Porrada!… Esse submundo dos filmes xunga onde me recuso a aventurar. Uma zona obscura do cinema, onde o conceito narrativo implode e os momentos causados pelo vácuo de composição dramática são subtituídos por lutas de contornos irreais e patetice em geral. Há, aliás, rótulos de shampoo mais ricos em prosa do que alguns filmes do Steven Seagal. É desta lama primordial, composta por murros, pontapés, cabeças rachadas e heróis monocórdicos em estado avançado de mumificação que surge um campeão de karaté convertido em actor. O semi-deus da biqueirada.
Jean Claude Van Damme surge nos anos 80 como um dos representantes desta Nouvelle Vague de la Bordoade (a nova vaga da bordoada), movimento contestatário que defendia a substituição da exploração dramática da luz e das sombras por mais bofetadas, numa clara alusão aos grandes mestres que foram Bud Spencer e Terence Hill. Jean Claude criou-se estrela pela Europa, passou por Hong Kong e foi sugado pela trituradora máquina Hollywoodiana onde viria a cair em desgraça, vítima da sua própria estupidez e droga. Muita droga…
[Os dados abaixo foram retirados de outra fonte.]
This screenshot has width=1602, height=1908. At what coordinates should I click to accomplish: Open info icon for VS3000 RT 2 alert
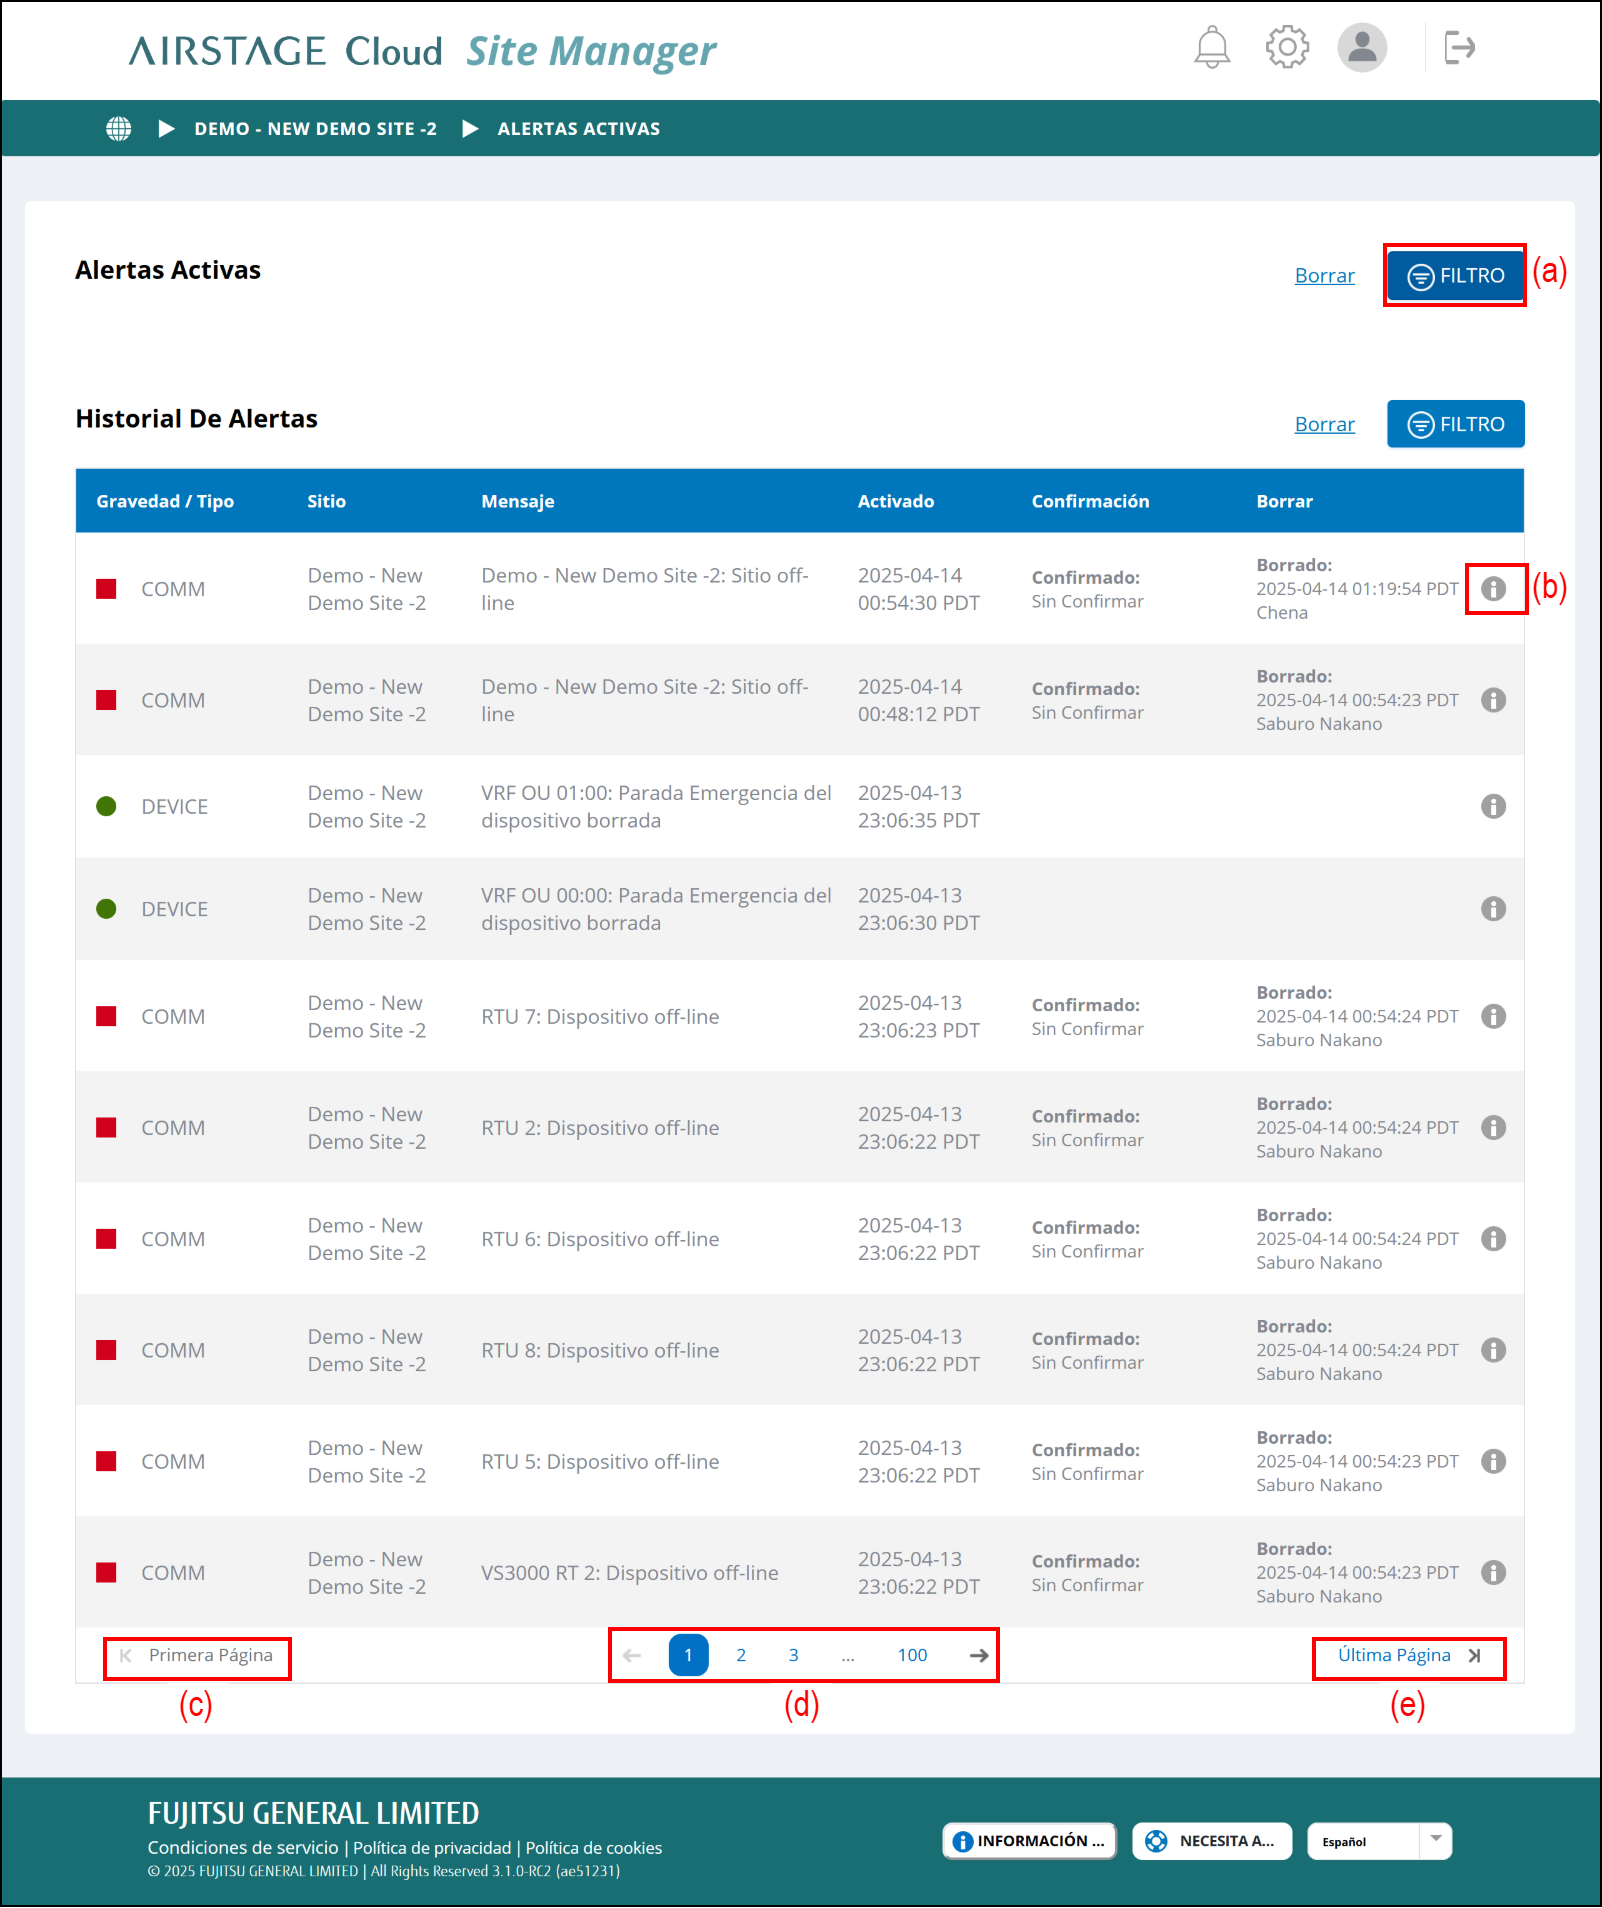1493,1573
Mas eis que em 2008 Jean Claude Van Damme se reinventa, interpretando um personagem ficcional baseado em si próprio. Mabrouk el Mechri, realizador francês de raízes argelinas, pega nesta lenda belga e cria uma história passada na sua terra natal. Explorando a desgraça em que caiu o próprio actor, envolve muitos elementos reais com elementos ficcionais que nos deixa no limbo. JCVD é JCVD num filme chamado JCVD, brincando na fronteira da realidade / ficção que nos atrai como moscas para aquelas luzes azuis que há nos cafés de aldeia.
Surpreendentemente Van Damme revela-se um óptimo actor. Sofrido, abatido, envelhecido, reconhece todos os seus defeitos. Mostra o seu coração ao mundo, débil, impotente perante aquilo que se espera de um action hero. Um coração ficcional, é verdade, mas ainda assim corajoso. Há um monólogo, ao estilo de mea culpa, em que Van Damme se arrepende dos seus pecados e confessa as suas próprias inaptidões. A capacidade de rir de si próprio não é uma qualidade reconhecida na maior parte das estrelas de cinema. Mas Van Damme sentiu que se podia reinventar e, qual Fenix, bater as asas para altos vôos. E eventualmente mais droga…
O guião em si é algo não muito complexo, porque a verdadeira narrativa é a exploração da queda em desgraça de Jean-Claude Van Varenberg (verdadeiro nome) que se vê refém num assalto a uma estação de correios. Situação que é catapultada mediaticamente pelo presença do actor. É filmado na sua terra natal e nota-se o carinho que aquela gente tem pelo homem, apesar dos seus fracassos. Um dos títulos provisórios deste filme é “O Rei da Bélgica”.
Apesar da mensagem de redenção, JCVD (o filme, não o actor) não tem fim feliz e apoia-se num artifício técnico/narrativo bem conseguido que mistura por momentos a realidade com ficção, que nos deixa cair num poço de decepção para rapidamente nos puxar para o patamar da quasi-euforia. Falando em técnica, é cinematograficamente apelativo, com uma fotografia de tons azuis semi-monocromáticos e de contraste rude que amplia a decadência de Van Damme e sentimento de desespero.
É um bom filme que eu ansiava ver há algum tempo, depois de ter visto o trailer num site qualquer da especialidade.Confesso que apesar de saber assim por alto algumas coisas acerca deste senhor, nunca vi nenhum filme dele. Já revi a lista do IMDB e nada, zero ocorrências. Mas vi a biografia no canal Bio. Isso conta?